China building a new world order, but still living in this one
Vladimir Putin was in China this week, strengthening the “no limits” Russian-Chinese friendship. Economic ties between the two nations are now huge, totalling $240bn in bilateral trade last year. China’s trade with the US – an economy nearly 14 times as big as Russia – was $575bn in 2023. In an interview with Xinhua news, Putin beamed: “Today, Russia-China relations have reached the highest level ever, and despite the difficult global situation continue to get stronger.”
Both Putin and President Xi want to challenge US international supremacy, and China now claims to be the largest trading partner of over 120 countries. The country’s drive to create a multipolar world has accelerated in recent years out of necessity, with President Biden expanding the US-China trade wars launched by Donald Trump. On Tuesday, the White House quadrupled tariffs on Chinese electric vehicles, the latest move in a tit-for-tat that has knocked China from the top spot among US trading partners.

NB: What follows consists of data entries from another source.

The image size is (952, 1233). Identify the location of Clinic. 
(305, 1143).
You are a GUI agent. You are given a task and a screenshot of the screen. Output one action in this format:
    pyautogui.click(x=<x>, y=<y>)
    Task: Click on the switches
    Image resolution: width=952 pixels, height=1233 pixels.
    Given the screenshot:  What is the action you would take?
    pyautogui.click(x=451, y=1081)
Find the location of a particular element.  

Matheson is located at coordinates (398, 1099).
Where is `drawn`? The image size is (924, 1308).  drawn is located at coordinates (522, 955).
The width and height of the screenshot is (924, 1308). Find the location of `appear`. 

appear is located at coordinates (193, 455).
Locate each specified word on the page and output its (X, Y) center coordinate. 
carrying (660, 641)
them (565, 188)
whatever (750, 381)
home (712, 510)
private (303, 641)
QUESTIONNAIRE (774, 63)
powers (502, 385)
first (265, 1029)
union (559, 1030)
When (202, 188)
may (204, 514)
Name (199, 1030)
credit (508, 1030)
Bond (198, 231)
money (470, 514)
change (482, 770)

But China’s new world order doesn’t mean it has given up on the current one. Beijing launched a case against the US at the WTO in March and has unveiled multiple measures to lure western investors and businesses over the last year. Much of this is out of necessity, with the economy still ailing from domestic demand weakness and Beijing unveiling support measures to turn it around.
Interestingly, currency devaluation has not been one of those measures, despite historical precedence. Keeping the renminbi stable is necessary for attracting foreign investment, but it remains to be seen how much longer the People’s Bank of China can support its currency.
Beijing wants to create a new world order, but it has to live in this one. That is why we will probably see more policy signals that might look inconsistent – like buddying with Russia while trying to appease western investors. It makes China a curious investment proposition. The recent stock market rally shows that Chinese assets can be good for diversification, but politics pose unique risks.